Work instruction
Write every record out again exactly as shown below.
-*-*-
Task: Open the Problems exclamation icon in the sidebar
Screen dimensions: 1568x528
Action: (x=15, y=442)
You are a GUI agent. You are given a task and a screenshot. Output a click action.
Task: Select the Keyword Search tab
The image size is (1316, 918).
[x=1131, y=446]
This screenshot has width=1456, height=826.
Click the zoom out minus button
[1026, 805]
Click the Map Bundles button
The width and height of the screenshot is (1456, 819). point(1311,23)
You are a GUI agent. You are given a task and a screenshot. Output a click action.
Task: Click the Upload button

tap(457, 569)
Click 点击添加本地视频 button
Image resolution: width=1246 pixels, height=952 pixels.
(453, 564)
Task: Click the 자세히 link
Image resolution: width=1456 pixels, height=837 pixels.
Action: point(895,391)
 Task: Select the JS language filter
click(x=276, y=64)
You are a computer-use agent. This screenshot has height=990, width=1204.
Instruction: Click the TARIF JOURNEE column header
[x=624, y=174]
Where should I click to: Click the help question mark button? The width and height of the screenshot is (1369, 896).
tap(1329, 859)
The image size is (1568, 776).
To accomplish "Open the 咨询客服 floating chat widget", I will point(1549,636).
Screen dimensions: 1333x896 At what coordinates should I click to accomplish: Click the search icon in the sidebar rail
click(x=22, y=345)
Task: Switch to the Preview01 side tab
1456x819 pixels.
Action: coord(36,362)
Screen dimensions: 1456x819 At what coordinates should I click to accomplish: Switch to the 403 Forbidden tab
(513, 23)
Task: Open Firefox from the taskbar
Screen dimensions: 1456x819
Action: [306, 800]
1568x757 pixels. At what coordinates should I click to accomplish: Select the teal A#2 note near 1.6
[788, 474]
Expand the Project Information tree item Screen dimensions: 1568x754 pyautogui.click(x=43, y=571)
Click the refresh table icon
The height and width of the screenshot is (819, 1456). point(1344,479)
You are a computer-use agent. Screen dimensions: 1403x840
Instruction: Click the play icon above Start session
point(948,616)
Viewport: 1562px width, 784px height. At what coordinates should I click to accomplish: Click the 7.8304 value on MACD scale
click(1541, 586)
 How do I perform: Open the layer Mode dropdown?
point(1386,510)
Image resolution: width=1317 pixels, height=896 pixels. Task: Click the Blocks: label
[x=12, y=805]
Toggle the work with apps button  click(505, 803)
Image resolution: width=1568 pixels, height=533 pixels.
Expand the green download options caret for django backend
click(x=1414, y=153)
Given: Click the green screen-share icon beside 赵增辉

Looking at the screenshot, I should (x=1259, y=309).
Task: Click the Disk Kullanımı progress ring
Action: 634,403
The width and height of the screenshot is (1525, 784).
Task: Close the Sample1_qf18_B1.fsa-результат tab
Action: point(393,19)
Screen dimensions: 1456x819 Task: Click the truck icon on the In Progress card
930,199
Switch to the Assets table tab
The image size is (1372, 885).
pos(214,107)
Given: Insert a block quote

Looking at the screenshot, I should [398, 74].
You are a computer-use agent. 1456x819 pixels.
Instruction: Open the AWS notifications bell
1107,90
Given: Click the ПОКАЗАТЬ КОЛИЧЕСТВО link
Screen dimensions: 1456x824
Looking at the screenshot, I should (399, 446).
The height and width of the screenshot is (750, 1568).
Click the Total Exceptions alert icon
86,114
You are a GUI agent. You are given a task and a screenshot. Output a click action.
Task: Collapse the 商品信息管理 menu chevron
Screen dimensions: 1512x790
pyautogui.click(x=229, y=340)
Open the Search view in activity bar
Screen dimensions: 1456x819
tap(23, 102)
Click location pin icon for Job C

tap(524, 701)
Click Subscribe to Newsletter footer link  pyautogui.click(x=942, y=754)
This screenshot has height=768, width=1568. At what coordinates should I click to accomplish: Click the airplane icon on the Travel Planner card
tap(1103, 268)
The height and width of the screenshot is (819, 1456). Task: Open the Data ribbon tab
-*-*-
Expected output
Task: Open the Problems exclamation icon in the sidebar
Screen dimensions: 1568x528
Action: (x=15, y=442)
You are a GUI agent. You are given a task and a screenshot. Output a click action.
Task: Select the Keyword Search tab
The image size is (1316, 918).
[x=1131, y=446]
This screenshot has width=1456, height=826.
Click the zoom out minus button
[1026, 805]
Click the Map Bundles button
The width and height of the screenshot is (1456, 819). point(1311,23)
You are a GUI agent. You are given a task and a screenshot. Output a click action.
Task: Click the Upload button

tap(457, 569)
Click 点击添加本地视频 button
Image resolution: width=1246 pixels, height=952 pixels.
(453, 564)
Task: Click the 자세히 link
Image resolution: width=1456 pixels, height=837 pixels.
Action: point(895,391)
 Task: Select the JS language filter
click(x=276, y=64)
You are a computer-use agent. This screenshot has height=990, width=1204.
Instruction: Click the TARIF JOURNEE column header
[x=624, y=174]
Where should I click to: Click the help question mark button? The width and height of the screenshot is (1369, 896).
tap(1329, 859)
The image size is (1568, 776).
To accomplish "Open the 咨询客服 floating chat widget", I will point(1549,636).
Screen dimensions: 1333x896 At what coordinates should I click to accomplish: Click the search icon in the sidebar rail
click(x=22, y=345)
Task: Switch to the Preview01 side tab
1456x819 pixels.
Action: coord(36,362)
Screen dimensions: 1456x819 At what coordinates should I click to accomplish: Switch to the 403 Forbidden tab
(513, 23)
Task: Open Firefox from the taskbar
Screen dimensions: 1456x819
Action: [306, 800]
1568x757 pixels. At what coordinates should I click to accomplish: Select the teal A#2 note near 1.6
[788, 474]
Expand the Project Information tree item Screen dimensions: 1568x754 pyautogui.click(x=43, y=571)
Click the refresh table icon
The height and width of the screenshot is (819, 1456). point(1344,479)
You are a computer-use agent. Screen dimensions: 1403x840
Instruction: Click the play icon above Start session
point(948,616)
Viewport: 1562px width, 784px height. At what coordinates should I click to accomplish: Click the 7.8304 value on MACD scale
click(1541, 586)
 How do I perform: Open the layer Mode dropdown?
point(1386,510)
Image resolution: width=1317 pixels, height=896 pixels. Task: Click the Blocks: label
[x=12, y=805]
Toggle the work with apps button  click(505, 803)
Image resolution: width=1568 pixels, height=533 pixels.
Expand the green download options caret for django backend
click(x=1414, y=153)
Given: Click the green screen-share icon beside 赵增辉

Looking at the screenshot, I should (x=1259, y=309).
Task: Click the Disk Kullanımı progress ring
Action: 634,403
The width and height of the screenshot is (1525, 784).
Task: Close the Sample1_qf18_B1.fsa-результат tab
Action: point(393,19)
Screen dimensions: 1456x819 Task: Click the truck icon on the In Progress card
930,199
Switch to the Assets table tab
The image size is (1372, 885).
pos(214,107)
Given: Insert a block quote

Looking at the screenshot, I should [398, 74].
You are a computer-use agent. 1456x819 pixels.
Instruction: Open the AWS notifications bell
1107,90
Given: Click the ПОКАЗАТЬ КОЛИЧЕСТВО link
Screen dimensions: 1456x824
Looking at the screenshot, I should (399, 446).
The height and width of the screenshot is (750, 1568).
Click the Total Exceptions alert icon
86,114
You are a GUI agent. You are given a task and a screenshot. Output a click action.
Task: Collapse the 商品信息管理 menu chevron
Screen dimensions: 1512x790
pyautogui.click(x=229, y=340)
Open the Search view in activity bar
Screen dimensions: 1456x819
tap(23, 102)
Click location pin icon for Job C

tap(524, 701)
Click Subscribe to Newsletter footer link  pyautogui.click(x=942, y=754)
This screenshot has height=768, width=1568. At what coordinates should I click to accomplish: Click the airplane icon on the Travel Planner card
tap(1103, 268)
The height and width of the screenshot is (819, 1456). Task: Open the Data ribbon tab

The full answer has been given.